[Records from a data source]
★ ★ ★ ★ ★

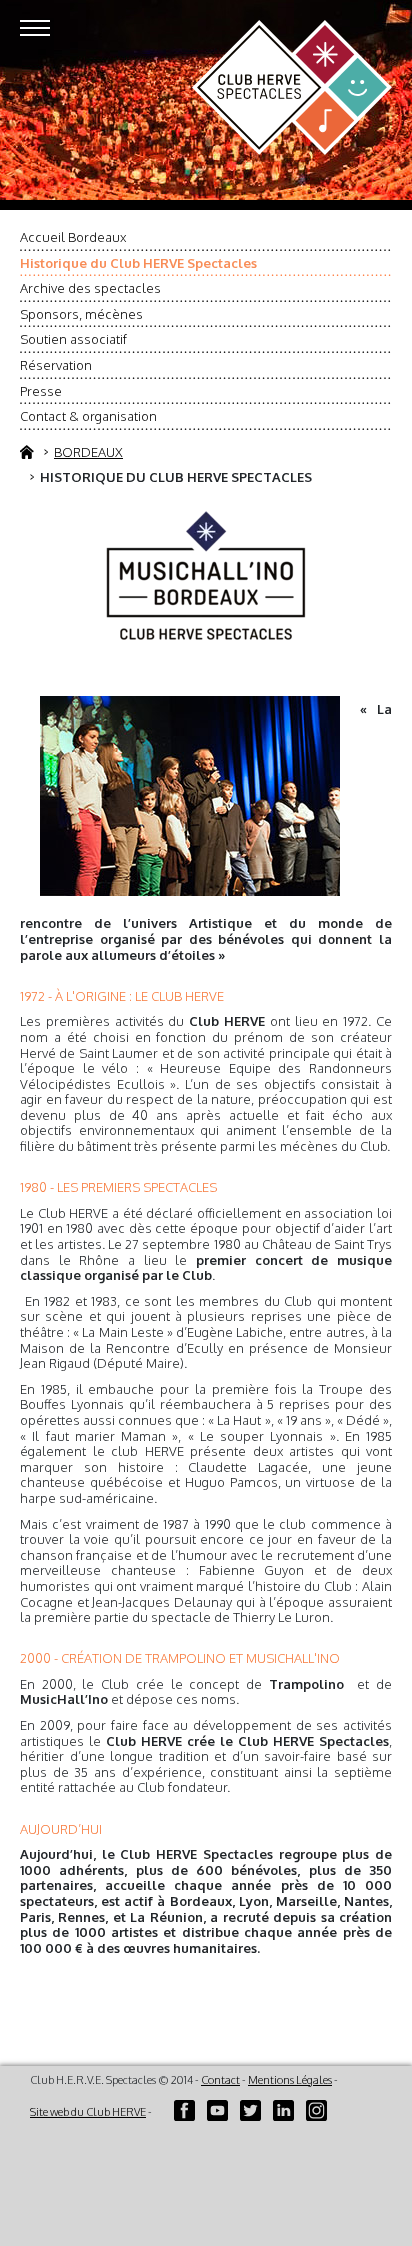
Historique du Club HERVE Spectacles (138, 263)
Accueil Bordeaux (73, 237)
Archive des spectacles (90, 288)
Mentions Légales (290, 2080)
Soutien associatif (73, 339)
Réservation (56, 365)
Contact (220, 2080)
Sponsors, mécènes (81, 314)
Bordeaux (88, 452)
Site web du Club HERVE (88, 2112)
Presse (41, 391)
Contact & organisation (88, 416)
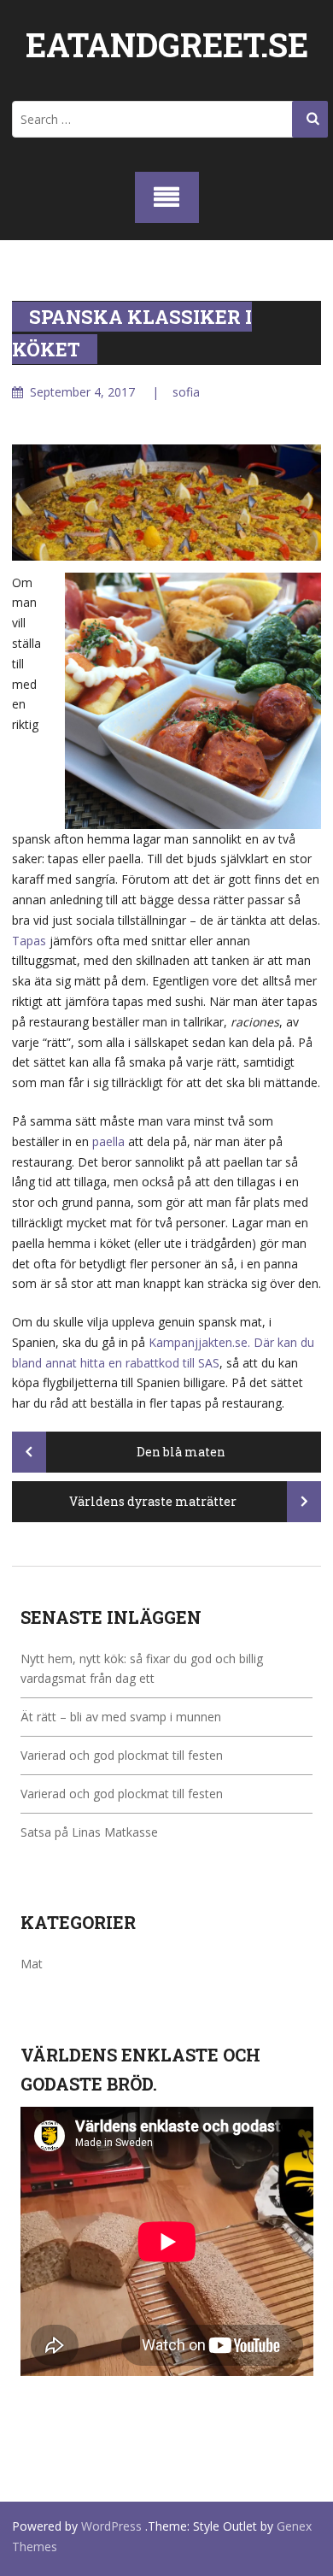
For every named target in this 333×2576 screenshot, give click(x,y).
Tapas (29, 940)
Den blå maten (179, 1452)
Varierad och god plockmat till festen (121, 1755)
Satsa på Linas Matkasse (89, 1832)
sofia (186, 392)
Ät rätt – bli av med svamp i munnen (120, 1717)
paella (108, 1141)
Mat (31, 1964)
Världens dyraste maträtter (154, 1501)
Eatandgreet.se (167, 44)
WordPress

★ ★ ★ ★ ★

Quote all the lines above exactly as given. Do not include the pictures.

_TASK RESPONSE_.
Historique du Club HERVE Spectacles (138, 263)
Accueil Bordeaux (73, 237)
Archive des spectacles (90, 288)
Mentions Légales (290, 2080)
Soutien associatif (73, 339)
Réservation (56, 365)
Contact (220, 2080)
Sponsors, mécènes (81, 314)
Bordeaux (88, 452)
Site web du Club HERVE (88, 2112)
Presse (41, 391)
Contact & organisation (88, 416)
For every named target in this 333×2576 screenshot, give click(x,y).
Tapas (29, 940)
Den blå maten (179, 1452)
Varierad och god plockmat till festen (121, 1755)
Satsa på Linas Matkasse (89, 1832)
sofia (186, 392)
Ät rätt – bli av med svamp i munnen (120, 1717)
paella (108, 1141)
Mat (31, 1964)
Världens dyraste maträtter (154, 1501)
Eatandgreet.se (167, 44)
WordPress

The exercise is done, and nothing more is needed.